### What is asked
Copy the records word for word, starting at the very beginning and stopping after the line that contains "pyautogui.click(x=664, y=208)".
##########
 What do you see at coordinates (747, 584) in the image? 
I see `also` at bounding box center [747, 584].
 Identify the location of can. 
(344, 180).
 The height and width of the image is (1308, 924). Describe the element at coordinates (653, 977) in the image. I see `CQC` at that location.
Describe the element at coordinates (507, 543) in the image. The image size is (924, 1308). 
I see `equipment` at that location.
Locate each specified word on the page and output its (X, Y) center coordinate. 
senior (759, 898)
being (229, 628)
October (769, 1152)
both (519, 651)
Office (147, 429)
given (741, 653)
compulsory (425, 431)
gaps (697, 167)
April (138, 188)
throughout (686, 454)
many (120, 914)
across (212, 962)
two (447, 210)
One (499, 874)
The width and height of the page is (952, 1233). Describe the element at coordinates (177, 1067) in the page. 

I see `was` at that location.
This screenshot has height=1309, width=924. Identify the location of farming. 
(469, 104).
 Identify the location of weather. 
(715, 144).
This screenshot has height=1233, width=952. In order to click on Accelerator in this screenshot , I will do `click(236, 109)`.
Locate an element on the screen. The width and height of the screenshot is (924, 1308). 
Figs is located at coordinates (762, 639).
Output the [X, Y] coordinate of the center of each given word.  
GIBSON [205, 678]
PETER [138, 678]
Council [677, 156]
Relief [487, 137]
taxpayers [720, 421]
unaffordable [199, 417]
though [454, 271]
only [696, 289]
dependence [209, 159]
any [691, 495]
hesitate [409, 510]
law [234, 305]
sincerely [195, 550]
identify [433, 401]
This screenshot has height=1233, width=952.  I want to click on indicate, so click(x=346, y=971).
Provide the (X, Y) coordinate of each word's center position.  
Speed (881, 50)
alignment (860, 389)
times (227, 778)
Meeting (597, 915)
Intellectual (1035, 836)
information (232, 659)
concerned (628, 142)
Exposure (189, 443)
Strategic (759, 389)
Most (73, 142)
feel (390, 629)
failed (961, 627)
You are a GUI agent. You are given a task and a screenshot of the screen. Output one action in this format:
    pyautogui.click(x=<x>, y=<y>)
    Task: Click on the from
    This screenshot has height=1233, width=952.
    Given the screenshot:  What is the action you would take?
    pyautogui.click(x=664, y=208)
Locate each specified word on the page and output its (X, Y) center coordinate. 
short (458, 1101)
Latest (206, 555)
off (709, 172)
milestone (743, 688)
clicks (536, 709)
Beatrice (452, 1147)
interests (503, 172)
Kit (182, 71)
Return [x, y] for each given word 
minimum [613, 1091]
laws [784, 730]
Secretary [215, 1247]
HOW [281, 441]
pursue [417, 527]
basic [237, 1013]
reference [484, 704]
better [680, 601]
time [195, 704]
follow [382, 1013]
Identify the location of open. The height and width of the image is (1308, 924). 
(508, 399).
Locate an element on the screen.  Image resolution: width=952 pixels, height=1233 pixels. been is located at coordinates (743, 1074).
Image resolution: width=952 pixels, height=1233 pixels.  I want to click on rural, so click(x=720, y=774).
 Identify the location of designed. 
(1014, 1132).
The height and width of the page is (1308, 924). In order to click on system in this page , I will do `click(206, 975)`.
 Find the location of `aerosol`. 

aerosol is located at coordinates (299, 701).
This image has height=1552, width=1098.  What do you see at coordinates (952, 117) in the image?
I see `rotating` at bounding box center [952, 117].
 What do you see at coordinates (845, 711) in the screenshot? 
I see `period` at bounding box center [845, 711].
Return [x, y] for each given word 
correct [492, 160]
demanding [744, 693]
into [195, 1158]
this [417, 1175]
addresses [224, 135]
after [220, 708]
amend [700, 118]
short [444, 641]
##########
### Problem solution
 What do you see at coordinates (747, 584) in the image? 
I see `also` at bounding box center [747, 584].
 Identify the location of can. 
(344, 180).
 The height and width of the image is (1308, 924). Describe the element at coordinates (653, 977) in the image. I see `CQC` at that location.
Describe the element at coordinates (507, 543) in the image. The image size is (924, 1308). 
I see `equipment` at that location.
Locate each specified word on the page and output its (X, Y) center coordinate. 
senior (759, 898)
being (229, 628)
October (769, 1152)
both (519, 651)
Office (147, 429)
given (741, 653)
compulsory (425, 431)
gaps (697, 167)
April (138, 188)
throughout (686, 454)
many (120, 914)
across (212, 962)
two (447, 210)
One (499, 874)
The width and height of the page is (952, 1233). Describe the element at coordinates (177, 1067) in the page. 

I see `was` at that location.
This screenshot has height=1309, width=924. Identify the location of farming. 
(469, 104).
 Identify the location of weather. 
(715, 144).
This screenshot has height=1233, width=952. In order to click on Accelerator in this screenshot , I will do `click(236, 109)`.
Locate an element on the screen. The width and height of the screenshot is (924, 1308). 
Figs is located at coordinates (762, 639).
Output the [X, Y] coordinate of the center of each given word.  
GIBSON [205, 678]
PETER [138, 678]
Council [677, 156]
Relief [487, 137]
taxpayers [720, 421]
unaffordable [199, 417]
though [454, 271]
only [696, 289]
dependence [209, 159]
any [691, 495]
hesitate [409, 510]
law [234, 305]
sincerely [195, 550]
identify [433, 401]
This screenshot has height=1233, width=952.  I want to click on indicate, so click(x=346, y=971).
Provide the (X, Y) coordinate of each word's center position.  
Speed (881, 50)
alignment (860, 389)
times (227, 778)
Meeting (597, 915)
Intellectual (1035, 836)
information (232, 659)
concerned (628, 142)
Exposure (189, 443)
Strategic (759, 389)
Most (73, 142)
feel (390, 629)
failed (961, 627)
You are a GUI agent. You are given a task and a screenshot of the screen. Output one action in this format:
    pyautogui.click(x=<x>, y=<y>)
    Task: Click on the from
    This screenshot has height=1233, width=952.
    Given the screenshot:  What is the action you would take?
    pyautogui.click(x=664, y=208)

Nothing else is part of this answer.